### TASK STATEMENT
Check every line of the data for the string "computer" and copy the ones that have it.
** Opening AVAILABLE RECORDS block **
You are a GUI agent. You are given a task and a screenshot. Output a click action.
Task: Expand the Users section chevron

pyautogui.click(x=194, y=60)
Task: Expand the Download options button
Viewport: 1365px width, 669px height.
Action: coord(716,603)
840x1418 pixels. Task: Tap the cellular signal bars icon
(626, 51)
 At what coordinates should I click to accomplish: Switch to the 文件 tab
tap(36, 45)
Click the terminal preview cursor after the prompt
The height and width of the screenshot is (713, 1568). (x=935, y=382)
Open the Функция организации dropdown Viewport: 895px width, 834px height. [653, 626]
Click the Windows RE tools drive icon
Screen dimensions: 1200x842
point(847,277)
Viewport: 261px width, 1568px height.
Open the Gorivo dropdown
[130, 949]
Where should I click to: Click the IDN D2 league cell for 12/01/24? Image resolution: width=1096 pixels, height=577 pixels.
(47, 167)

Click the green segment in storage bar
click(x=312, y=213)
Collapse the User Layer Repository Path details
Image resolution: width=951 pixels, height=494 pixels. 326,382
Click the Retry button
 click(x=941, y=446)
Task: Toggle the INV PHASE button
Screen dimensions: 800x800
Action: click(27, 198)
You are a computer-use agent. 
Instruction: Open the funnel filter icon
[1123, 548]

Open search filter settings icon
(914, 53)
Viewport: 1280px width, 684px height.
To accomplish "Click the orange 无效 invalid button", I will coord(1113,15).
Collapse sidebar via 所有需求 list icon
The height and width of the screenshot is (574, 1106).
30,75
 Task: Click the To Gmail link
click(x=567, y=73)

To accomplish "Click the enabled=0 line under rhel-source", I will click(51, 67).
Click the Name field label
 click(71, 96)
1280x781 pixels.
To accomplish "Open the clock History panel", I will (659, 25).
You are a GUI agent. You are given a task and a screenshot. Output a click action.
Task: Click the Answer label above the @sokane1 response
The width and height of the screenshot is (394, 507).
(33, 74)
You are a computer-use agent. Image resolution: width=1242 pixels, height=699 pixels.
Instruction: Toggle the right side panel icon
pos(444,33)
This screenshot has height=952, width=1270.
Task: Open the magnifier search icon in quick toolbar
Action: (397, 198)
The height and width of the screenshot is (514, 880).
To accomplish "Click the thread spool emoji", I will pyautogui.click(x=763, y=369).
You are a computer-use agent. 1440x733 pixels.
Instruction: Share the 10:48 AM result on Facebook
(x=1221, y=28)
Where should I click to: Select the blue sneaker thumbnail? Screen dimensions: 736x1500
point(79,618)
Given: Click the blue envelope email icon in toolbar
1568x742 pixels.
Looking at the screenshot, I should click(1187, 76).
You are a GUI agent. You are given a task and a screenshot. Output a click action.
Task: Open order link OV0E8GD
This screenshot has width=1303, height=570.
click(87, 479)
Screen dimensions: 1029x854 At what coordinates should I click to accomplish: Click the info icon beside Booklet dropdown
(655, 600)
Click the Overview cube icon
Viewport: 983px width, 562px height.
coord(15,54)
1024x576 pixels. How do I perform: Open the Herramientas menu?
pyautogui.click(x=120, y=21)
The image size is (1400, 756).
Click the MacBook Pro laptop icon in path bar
** Closing AVAILABLE RECORDS block **
### SOLUTION
You are a computer-use agent. 
You are a computer-use agent. Image resolution: width=1242 pixels, height=699 pixels.
You are a computer-use agent. 1440x733 pixels.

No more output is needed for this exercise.